╭──

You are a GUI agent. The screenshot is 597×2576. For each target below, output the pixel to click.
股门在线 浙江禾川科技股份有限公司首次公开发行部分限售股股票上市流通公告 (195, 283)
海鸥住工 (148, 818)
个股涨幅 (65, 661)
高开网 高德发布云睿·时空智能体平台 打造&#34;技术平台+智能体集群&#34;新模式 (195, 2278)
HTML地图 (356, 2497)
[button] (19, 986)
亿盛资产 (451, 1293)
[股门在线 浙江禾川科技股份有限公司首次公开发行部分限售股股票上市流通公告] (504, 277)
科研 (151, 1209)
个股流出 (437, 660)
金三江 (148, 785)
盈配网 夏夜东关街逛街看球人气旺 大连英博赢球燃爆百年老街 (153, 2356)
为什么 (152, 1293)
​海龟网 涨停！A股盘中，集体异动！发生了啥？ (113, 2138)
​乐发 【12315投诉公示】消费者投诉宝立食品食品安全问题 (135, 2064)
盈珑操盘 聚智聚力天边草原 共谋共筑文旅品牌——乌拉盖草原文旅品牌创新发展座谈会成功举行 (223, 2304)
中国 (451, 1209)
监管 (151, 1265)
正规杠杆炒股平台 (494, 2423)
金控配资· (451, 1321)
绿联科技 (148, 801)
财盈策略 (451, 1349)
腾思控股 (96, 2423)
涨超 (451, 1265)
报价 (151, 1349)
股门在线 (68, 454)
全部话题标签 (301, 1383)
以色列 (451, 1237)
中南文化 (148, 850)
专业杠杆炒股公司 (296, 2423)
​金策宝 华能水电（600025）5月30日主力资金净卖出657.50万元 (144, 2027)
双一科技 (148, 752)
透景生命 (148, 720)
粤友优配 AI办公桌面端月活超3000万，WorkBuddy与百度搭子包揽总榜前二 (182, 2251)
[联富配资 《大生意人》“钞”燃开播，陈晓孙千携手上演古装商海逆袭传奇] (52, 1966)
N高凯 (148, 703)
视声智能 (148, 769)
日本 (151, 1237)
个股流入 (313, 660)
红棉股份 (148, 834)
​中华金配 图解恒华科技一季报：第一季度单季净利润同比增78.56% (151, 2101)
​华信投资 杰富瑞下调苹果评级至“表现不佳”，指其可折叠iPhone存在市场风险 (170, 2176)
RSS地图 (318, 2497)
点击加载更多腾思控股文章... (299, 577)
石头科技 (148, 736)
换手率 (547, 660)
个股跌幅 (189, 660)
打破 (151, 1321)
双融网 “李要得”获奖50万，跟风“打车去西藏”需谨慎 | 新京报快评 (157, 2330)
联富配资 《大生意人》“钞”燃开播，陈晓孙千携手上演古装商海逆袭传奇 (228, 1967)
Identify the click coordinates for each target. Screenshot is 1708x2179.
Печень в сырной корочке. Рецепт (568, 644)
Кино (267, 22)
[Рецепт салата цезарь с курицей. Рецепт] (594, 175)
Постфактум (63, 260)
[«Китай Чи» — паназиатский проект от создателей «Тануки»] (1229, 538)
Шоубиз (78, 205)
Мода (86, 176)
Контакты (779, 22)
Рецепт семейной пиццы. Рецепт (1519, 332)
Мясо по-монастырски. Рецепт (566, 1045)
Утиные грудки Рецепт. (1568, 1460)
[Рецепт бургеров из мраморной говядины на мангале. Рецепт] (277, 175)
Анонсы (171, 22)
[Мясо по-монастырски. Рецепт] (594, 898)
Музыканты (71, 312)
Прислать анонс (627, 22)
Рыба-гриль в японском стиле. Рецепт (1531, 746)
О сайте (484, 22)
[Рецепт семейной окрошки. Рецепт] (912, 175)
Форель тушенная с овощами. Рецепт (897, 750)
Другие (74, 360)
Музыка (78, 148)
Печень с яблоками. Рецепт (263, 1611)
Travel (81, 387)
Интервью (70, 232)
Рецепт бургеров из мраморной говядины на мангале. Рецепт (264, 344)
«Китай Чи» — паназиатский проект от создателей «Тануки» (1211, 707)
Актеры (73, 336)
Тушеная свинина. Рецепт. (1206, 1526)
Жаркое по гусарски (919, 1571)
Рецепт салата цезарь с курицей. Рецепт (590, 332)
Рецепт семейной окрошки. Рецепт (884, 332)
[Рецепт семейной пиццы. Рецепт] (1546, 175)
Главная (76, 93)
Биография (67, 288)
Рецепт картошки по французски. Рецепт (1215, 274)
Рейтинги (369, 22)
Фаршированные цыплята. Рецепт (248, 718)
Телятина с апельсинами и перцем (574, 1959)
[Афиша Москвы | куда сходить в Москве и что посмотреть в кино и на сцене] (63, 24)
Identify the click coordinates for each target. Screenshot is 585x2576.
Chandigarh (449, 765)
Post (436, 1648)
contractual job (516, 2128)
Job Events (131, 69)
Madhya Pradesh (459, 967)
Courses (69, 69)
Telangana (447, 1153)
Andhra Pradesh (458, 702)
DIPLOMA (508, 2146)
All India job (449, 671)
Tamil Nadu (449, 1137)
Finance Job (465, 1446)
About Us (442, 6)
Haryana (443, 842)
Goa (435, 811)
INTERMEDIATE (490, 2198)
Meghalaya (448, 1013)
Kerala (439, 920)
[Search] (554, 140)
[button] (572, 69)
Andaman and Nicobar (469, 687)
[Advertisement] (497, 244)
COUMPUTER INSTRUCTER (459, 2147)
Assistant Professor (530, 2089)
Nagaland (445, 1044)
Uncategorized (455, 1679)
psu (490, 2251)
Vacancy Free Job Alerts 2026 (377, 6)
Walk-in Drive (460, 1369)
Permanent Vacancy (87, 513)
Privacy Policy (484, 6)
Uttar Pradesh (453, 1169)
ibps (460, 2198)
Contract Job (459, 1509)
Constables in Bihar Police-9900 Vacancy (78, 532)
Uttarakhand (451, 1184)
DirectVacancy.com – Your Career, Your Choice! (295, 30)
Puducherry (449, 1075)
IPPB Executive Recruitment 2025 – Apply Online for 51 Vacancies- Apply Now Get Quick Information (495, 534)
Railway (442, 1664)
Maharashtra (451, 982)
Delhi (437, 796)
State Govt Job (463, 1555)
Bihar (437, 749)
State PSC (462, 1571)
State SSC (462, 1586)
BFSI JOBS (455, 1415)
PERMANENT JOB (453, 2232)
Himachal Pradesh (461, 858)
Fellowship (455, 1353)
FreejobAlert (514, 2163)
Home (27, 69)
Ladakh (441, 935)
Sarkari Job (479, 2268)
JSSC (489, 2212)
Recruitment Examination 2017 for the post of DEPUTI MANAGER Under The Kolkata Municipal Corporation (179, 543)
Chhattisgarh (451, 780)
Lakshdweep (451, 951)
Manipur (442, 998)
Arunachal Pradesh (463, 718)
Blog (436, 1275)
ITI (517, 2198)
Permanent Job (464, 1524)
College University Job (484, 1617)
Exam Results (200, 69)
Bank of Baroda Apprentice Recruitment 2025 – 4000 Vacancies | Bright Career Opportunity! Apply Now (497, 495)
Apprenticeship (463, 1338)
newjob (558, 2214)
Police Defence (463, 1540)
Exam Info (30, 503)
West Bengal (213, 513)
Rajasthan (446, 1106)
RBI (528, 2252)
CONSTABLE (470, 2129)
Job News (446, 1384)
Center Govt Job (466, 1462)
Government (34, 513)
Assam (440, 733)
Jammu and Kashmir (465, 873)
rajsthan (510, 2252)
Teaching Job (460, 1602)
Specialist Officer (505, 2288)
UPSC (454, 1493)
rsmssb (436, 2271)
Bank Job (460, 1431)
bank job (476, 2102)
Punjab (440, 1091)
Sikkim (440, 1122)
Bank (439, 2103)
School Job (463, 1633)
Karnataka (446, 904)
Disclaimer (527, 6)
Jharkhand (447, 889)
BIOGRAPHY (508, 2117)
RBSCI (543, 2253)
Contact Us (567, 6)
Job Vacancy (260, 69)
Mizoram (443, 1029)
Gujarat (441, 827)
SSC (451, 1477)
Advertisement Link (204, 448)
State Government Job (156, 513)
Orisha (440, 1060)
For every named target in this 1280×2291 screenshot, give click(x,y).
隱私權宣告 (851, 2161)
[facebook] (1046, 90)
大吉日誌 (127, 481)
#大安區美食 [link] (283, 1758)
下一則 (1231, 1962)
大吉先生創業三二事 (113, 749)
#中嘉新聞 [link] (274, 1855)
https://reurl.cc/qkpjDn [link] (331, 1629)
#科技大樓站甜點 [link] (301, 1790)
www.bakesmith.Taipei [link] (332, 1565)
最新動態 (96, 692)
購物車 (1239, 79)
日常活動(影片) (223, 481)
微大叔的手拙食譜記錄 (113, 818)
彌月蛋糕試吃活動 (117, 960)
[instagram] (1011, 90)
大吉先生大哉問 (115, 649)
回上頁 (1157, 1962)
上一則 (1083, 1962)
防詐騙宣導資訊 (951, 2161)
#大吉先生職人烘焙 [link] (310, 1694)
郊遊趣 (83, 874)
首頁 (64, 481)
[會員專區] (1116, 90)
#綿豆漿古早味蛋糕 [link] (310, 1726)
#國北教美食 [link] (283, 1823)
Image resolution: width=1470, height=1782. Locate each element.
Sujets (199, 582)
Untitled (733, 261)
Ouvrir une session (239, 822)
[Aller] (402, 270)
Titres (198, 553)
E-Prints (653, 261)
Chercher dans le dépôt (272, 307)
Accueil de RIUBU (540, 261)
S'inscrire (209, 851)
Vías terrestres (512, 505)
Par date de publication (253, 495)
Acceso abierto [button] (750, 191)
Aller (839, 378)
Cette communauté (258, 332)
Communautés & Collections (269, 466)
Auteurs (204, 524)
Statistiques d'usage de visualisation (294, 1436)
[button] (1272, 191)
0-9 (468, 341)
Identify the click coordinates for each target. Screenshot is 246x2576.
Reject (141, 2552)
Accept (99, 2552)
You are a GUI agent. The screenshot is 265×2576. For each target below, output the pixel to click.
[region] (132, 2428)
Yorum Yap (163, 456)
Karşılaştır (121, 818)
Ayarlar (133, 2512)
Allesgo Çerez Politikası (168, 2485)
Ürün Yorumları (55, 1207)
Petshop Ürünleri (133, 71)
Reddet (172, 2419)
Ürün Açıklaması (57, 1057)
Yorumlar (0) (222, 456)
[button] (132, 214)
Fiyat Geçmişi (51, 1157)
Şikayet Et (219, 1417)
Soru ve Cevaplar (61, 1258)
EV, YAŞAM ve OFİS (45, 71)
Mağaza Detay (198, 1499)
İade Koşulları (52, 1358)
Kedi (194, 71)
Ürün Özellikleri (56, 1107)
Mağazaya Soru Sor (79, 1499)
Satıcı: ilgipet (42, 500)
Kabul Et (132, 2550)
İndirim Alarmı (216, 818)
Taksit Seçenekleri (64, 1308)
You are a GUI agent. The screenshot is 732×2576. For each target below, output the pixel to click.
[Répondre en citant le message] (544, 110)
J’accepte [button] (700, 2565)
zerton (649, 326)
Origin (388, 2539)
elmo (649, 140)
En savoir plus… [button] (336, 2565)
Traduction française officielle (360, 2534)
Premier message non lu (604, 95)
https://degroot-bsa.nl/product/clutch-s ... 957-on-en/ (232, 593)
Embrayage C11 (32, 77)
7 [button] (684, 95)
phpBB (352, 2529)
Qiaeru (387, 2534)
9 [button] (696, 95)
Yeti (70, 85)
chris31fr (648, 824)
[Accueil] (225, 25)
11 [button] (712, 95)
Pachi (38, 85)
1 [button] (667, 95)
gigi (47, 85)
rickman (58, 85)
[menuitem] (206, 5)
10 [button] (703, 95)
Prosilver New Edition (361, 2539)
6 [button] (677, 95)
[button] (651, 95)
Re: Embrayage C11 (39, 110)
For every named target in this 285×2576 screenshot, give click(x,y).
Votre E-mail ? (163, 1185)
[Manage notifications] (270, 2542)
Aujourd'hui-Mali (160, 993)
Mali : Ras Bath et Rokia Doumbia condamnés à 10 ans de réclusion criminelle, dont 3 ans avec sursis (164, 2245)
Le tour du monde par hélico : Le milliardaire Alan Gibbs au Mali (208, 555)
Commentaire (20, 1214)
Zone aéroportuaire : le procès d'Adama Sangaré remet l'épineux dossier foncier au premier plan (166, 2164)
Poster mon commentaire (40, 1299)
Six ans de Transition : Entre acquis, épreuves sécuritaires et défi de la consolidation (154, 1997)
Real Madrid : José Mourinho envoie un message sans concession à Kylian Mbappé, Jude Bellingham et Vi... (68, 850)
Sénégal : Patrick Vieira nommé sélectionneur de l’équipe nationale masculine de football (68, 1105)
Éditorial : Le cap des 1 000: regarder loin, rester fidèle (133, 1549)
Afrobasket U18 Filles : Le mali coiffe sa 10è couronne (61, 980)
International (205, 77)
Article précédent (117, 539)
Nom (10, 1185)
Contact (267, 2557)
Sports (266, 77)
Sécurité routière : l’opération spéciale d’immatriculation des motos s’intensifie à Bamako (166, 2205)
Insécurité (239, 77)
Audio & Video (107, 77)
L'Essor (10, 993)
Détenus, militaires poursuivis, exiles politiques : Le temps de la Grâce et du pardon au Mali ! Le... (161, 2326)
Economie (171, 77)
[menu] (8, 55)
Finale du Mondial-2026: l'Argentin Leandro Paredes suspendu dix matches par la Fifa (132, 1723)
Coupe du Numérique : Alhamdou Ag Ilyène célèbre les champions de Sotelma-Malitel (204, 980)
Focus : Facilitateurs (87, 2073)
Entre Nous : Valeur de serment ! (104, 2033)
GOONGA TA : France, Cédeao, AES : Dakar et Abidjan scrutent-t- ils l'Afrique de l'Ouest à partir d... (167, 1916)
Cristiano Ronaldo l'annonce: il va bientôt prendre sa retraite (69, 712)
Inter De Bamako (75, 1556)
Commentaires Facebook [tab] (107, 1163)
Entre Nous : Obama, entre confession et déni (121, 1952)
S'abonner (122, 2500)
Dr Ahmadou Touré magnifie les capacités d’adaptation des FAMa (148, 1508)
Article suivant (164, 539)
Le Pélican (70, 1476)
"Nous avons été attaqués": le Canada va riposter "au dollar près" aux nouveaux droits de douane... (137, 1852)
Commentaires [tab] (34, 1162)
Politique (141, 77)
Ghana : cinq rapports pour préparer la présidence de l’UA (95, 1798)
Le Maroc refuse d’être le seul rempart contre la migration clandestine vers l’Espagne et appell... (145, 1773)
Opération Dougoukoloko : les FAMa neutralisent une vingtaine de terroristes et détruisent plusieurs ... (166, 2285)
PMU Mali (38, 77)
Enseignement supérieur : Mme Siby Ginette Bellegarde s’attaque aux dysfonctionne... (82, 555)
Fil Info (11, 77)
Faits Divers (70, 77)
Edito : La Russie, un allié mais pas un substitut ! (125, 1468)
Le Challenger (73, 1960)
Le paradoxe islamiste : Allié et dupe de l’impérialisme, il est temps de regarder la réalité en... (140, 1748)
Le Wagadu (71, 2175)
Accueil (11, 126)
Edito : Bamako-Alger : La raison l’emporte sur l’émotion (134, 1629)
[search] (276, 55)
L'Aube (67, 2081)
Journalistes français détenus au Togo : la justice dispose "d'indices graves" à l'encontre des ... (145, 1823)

╰──

Only the lines from the line with "Article suivant (164, 539)" to the final line of the entries are to be returned, each exactly as written, both ends included.

Article suivant (164, 539)
Le Pélican (70, 1476)
"Nous avons été attaqués": le Canada va riposter "au dollar près" aux nouveaux droits de douane... (137, 1852)
Commentaires [tab] (34, 1162)
Politique (141, 77)
Ghana : cinq rapports pour préparer la présidence de l’UA (95, 1798)
Le Maroc refuse d’être le seul rempart contre la migration clandestine vers l’Espagne et appell... (145, 1773)
Opération Dougoukoloko : les FAMa neutralisent une vingtaine de terroristes et détruisent plusieurs ... (166, 2285)
PMU Mali (38, 77)
Enseignement supérieur : Mme Siby Ginette Bellegarde s’attaque aux dysfonctionne... (82, 555)
Fil Info (11, 77)
Faits Divers (70, 77)
Edito : La Russie, un allié mais pas un substitut ! (125, 1468)
Le Challenger (73, 1960)
Le paradoxe islamiste : Allié et dupe de l’impérialisme, il est temps de regarder la réalité en... (140, 1748)
Le Wagadu (71, 2175)
Accueil (11, 126)
Edito : Bamako-Alger : La raison l’emporte sur l’émotion (134, 1629)
[search] (276, 55)
L'Aube (67, 2081)
Journalistes français détenus au Togo : la justice dispose "d'indices graves" à l'encontre des ... (145, 1823)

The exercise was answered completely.